Ottawa Moves to Counter Effects of US Inflation Reduction Act on Its Green Initiatives

The United States has thrown down the gauntlet with its Inflation Reduction Act (IRA), putting Ottawa under pressure to respond and avert further flow of business investment south of the border, particularly that impacting its green initiatives.
Ottawa Moves to Counter Effects of US Inflation Reduction Act on Its Green Initiatives
Finance Minister Chrystia Freeland delivers the fall economic statement in the House of Commons in Ottawa on Nov. 3, 2022. (The Canadian Press/Adrian Wyld)
Rahul Vaidyanath
11/9/2022
Updated:
11/9/2022
News Analysis

The United States has thrown down the gauntlet with its Inflation Reduction Act (IRA), putting Ottawa under pressure to respond and avert further flow of business investment south of the border, particularly that impacting its green initiatives. But the feds are hampered by their ideology, an economist says, noting that more government-directed investment with its poor track record isn’t going to work.

“It’s a very selective decision that we’re going to follow the U.S. lead when it agrees with our ideology—which is green energy, and climate change—and we’re going to ignore the U.S. competitiveness, when it involves things like lower taxes or reduced regulation,” Philip Cross, Munk senior fellow at the Macdonald-Laurier Institute and former chief economic analyst at Statistics Canada, told The Epoch Times.

“When you exclude oil and gas, we’re running at less than half the trend of business investment [as the United States]. Why don’t we focus on that? … How come that never bothered us before?” he said.

“And then suddenly, the IRA comes along, and all of a sudden we’re going to follow the supposed U.S. model of economic development?”

Cross points out that the U.S. model of economic development is based on business investment writ large, not just renewable energy investment.

A key chart in the government’s 2022 Fall Economic Statement (FES), released Nov. 3, shows how business investment in Canada—especially when excluding the oil and gas sector—substantially lags the United States and other G7 nations. Even when including investment from the oil and gas industry, Canada noticeably lags the United States and is below average among the G7. 

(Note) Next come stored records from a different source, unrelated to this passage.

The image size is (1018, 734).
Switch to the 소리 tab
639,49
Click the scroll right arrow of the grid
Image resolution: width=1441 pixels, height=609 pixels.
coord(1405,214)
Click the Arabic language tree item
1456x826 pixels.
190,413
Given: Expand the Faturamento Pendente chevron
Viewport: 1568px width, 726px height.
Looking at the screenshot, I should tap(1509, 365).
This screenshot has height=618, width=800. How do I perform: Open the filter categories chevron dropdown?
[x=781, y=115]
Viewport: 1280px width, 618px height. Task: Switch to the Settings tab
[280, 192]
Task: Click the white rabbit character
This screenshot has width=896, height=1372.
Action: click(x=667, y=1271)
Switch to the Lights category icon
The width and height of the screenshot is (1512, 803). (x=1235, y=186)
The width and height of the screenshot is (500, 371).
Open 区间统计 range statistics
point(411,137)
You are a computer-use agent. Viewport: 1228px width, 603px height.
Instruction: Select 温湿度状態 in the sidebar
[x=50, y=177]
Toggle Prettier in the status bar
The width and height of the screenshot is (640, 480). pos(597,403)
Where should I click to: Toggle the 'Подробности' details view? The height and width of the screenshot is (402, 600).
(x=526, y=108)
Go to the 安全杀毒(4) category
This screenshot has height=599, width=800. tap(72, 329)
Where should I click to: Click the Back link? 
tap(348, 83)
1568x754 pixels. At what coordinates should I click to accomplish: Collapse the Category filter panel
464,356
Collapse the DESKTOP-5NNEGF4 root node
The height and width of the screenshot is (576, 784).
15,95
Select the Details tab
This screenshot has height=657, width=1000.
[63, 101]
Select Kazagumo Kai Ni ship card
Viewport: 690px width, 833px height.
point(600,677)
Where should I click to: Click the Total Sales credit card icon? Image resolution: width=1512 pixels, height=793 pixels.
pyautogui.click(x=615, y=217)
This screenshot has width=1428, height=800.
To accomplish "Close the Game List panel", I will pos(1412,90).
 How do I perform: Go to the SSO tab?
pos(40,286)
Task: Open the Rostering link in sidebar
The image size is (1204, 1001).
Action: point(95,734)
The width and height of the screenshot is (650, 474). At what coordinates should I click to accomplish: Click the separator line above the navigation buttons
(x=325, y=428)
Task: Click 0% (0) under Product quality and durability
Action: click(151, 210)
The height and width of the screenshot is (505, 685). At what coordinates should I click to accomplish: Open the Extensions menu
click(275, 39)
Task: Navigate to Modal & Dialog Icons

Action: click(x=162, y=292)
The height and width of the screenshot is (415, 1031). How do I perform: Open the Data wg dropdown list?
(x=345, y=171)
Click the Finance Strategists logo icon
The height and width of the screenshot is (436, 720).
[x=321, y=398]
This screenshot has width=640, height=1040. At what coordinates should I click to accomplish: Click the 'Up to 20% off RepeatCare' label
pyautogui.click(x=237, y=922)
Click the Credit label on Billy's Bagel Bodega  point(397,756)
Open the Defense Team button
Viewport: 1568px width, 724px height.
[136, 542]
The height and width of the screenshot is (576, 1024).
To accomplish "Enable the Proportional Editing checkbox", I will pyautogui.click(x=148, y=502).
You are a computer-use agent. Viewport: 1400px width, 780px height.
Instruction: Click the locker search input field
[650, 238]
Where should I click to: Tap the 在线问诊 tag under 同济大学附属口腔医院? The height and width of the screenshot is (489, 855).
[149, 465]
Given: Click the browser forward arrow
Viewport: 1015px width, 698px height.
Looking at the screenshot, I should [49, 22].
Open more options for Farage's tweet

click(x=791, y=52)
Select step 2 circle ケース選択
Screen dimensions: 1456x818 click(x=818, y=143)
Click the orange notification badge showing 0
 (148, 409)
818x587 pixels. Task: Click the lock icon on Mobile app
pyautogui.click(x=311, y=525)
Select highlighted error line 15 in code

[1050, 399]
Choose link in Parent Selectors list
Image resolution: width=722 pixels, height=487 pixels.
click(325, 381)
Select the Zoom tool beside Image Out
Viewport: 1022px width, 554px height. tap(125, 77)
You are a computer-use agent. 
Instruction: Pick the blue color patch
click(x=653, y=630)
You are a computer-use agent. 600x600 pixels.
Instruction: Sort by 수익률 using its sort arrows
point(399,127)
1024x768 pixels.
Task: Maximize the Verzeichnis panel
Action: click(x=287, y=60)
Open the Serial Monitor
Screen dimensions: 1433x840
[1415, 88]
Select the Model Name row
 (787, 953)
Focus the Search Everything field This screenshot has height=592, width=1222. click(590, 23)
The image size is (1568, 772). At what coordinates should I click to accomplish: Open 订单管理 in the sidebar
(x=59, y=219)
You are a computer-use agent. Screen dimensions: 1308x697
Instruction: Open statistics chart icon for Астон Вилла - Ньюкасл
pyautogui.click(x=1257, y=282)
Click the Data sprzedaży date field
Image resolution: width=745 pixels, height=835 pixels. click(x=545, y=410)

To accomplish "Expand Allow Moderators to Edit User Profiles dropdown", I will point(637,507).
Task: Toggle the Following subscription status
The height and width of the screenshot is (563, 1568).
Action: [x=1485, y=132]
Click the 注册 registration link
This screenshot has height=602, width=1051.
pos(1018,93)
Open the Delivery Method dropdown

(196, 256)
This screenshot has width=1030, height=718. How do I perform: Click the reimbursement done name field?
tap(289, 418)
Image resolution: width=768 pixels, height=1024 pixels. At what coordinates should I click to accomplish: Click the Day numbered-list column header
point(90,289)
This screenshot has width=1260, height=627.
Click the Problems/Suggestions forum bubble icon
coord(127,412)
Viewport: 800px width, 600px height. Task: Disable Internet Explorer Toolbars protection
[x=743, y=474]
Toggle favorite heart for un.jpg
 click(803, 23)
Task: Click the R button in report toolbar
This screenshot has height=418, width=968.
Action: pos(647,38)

“The oil and gas industry is regularly told … you’re not part of our future. The future in this country is green energy,” Cross said. 

The IRA is thus seen as another watershed moment where one of Canada’s weaknesses, business investment—which leads to greater productivity, more robust economic growth, and job creation over the long run—is expected to be even harder to attract going forward.

Ottawa Reacts to ‘Game-Changer’

The IRA is a “game changer for climate transition” and a “gravitational black hole to attract capital,” a senior government official told reporters at an embargoed briefing prior to the release of the FES. 

Ottawa took some initial steps in the FES, such as an investment tax credit for hydrogen and  a refundable tax credit of up to 30 percent on the cost of certain types of capital investments. The feds said Budget 2023 will do more in response to the IRA.

In the meantime, parliamentarians are working to understand the business community’s concerns about the IRA. On Nov. 1, automotive and manufacturing groups  told the Standing Committee on International Trade that the IRA is a major threat to competitiveness and that Ottawa must do something to restore some competitive balance.

“While the IRA has been presented in many quarters as key legislation to fight climate change, in reality it is an act of trade protectionism, forcing the on-shoring of future powertrain production within the borders of the United States at the expense of all other countries, including Canada,” Scott MacKenzie, director of corporate and external affairs at Toyota Canada, told the committee.

Committee witnesses testified that Canada obviously can’t match the IRA dollar-for-dollar, but said Canada needs an industrial strategy of its own.

‘Projects Moving to the U.S.’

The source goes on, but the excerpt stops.